William Verelst was buried in St Giles churchyard, London, on 11 June 1702. Twelve of his paintings (mostly flower pieces) were included in the sale of Herman Verelst's picture collection on 31 December 1702, suggesting the family used the auction of Herman's collection to also dispose of William's works.

==Selected works==
There are no identifiable works with supporting documentary evidence that they are the work of William Verelst. A number of his works were auctioned in his lifetime or immediately on his death. These are listed below.

- "a large pc of Flowers by William Verelst."
- "a Festin of flowers by William Verelst."
- "a large pc of flowers by Will. Verelst."
- "a pc of flowers by Will. Verelst."

- "a small flower by William Verelst"

- "A Flower piece of William Verelst"
- "A Flower piece of William Verelst"

- "a flower pc William Verelst"

- "a flower pc by William Verelst"
- "a flower pc by William Verelst"

- "a Flower-pot by Mr. William Verelst"

- "a Flower piece of William Verelst"
- "A hanging Bird, Original of W. Verelst"
- "a piece of Fruit by William Verelst"
- "a pc of Flowers, an original of William Verelst"

- "a Flower pc. an orig. of William Verelst"

- "a large Fruit piece by William Verelst"

- "a Flower pc by Will. Verelst very fine"

- "a Flower piece by William Verelst"
- "a Fruit piece by William Verelst"

- "A large piece of Fruit by William Varelst"

- "an orig. Flower pc by Will. Verelst"

- "a Fruit pc by Will. Verelst"

- "a flower piece by William Verelst"

- "A Curious Piece of Flowers and Fruits by Will. Verelst"

- "a flower piece by William Verelst"

- "A Flower piece, by Will. Verelst "
- "A large Flower-piece, by William Verelst"
- "A large Flower-piece, by William Varelst"

- "Grapes very fine by W. Verelst"

- "A Large Flower peice [sic] very fine by W. Verelst"

- "a piece of flowers by William Verelst"

- "A small fruit piece by Wil.
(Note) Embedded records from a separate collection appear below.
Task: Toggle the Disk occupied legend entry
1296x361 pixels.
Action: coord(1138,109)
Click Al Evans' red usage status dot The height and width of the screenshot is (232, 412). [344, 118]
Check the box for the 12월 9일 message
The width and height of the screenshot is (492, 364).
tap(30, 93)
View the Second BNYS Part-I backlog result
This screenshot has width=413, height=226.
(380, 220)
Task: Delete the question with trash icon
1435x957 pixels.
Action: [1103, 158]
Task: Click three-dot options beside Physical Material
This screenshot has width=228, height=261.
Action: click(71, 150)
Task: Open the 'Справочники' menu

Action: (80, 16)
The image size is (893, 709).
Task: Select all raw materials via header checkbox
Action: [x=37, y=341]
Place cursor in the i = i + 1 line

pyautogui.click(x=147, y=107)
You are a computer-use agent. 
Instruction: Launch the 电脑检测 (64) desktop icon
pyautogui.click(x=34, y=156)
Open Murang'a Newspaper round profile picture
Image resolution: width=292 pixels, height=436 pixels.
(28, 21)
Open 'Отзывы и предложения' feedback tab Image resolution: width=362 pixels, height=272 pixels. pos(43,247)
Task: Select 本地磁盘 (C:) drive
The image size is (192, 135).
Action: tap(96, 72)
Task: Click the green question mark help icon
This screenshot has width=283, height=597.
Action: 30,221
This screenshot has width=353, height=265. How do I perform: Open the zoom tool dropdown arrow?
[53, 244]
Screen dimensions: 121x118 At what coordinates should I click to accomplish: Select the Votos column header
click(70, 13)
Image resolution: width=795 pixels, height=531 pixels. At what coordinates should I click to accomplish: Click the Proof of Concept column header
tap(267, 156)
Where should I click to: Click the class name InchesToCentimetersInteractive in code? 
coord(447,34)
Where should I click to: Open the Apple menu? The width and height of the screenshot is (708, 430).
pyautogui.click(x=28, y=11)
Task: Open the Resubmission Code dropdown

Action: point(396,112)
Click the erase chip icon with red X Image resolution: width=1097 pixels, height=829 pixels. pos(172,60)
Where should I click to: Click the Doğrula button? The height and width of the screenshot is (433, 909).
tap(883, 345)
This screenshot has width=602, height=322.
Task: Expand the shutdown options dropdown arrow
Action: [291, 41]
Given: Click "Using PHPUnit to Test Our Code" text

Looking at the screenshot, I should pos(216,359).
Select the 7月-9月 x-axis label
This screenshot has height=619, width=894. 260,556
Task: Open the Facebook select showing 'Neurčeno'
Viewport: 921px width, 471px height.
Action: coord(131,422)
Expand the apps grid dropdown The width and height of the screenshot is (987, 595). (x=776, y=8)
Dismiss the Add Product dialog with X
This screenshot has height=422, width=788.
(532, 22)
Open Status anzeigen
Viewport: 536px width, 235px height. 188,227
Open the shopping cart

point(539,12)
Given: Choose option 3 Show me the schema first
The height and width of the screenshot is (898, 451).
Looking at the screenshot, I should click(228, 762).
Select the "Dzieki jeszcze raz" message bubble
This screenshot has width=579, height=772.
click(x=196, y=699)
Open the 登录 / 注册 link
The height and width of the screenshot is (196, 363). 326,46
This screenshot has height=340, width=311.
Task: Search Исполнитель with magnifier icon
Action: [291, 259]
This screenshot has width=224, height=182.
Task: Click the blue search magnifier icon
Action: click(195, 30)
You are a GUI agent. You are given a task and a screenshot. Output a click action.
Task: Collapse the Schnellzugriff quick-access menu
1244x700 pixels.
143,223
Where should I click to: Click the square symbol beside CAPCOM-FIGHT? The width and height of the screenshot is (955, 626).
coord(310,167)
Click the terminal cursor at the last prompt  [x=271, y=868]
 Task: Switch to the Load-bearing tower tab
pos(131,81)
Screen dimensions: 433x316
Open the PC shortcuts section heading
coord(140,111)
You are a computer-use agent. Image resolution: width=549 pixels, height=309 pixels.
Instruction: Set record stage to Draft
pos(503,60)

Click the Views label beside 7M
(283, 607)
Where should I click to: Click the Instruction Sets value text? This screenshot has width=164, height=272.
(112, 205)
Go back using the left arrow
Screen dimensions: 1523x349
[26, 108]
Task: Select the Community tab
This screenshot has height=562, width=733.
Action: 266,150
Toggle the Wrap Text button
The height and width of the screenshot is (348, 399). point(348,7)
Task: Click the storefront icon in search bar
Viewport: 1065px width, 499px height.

Verelst"
- "A Flower piece by William Verelst"
- "A Pheasant by William Verelst"
- "A small fruit piece by William Verelst"
- "A fruit piece by William Verelst"
- "A flower piece by William Verelst"
- "Another ditto [A flower piece by William Verelst] "
- "Daffidilies by William Verelst"
- "A small flower piece by William Verelst"
- "A flower piece by William Verelst"
- "A large flower piece by William Verelst"
- "A flower piece by William Verelst"
- "A fruit piece by William Verelst"
- "A flower piece with Stone-work by William Verelst"
- "A flower piece by William Verelst"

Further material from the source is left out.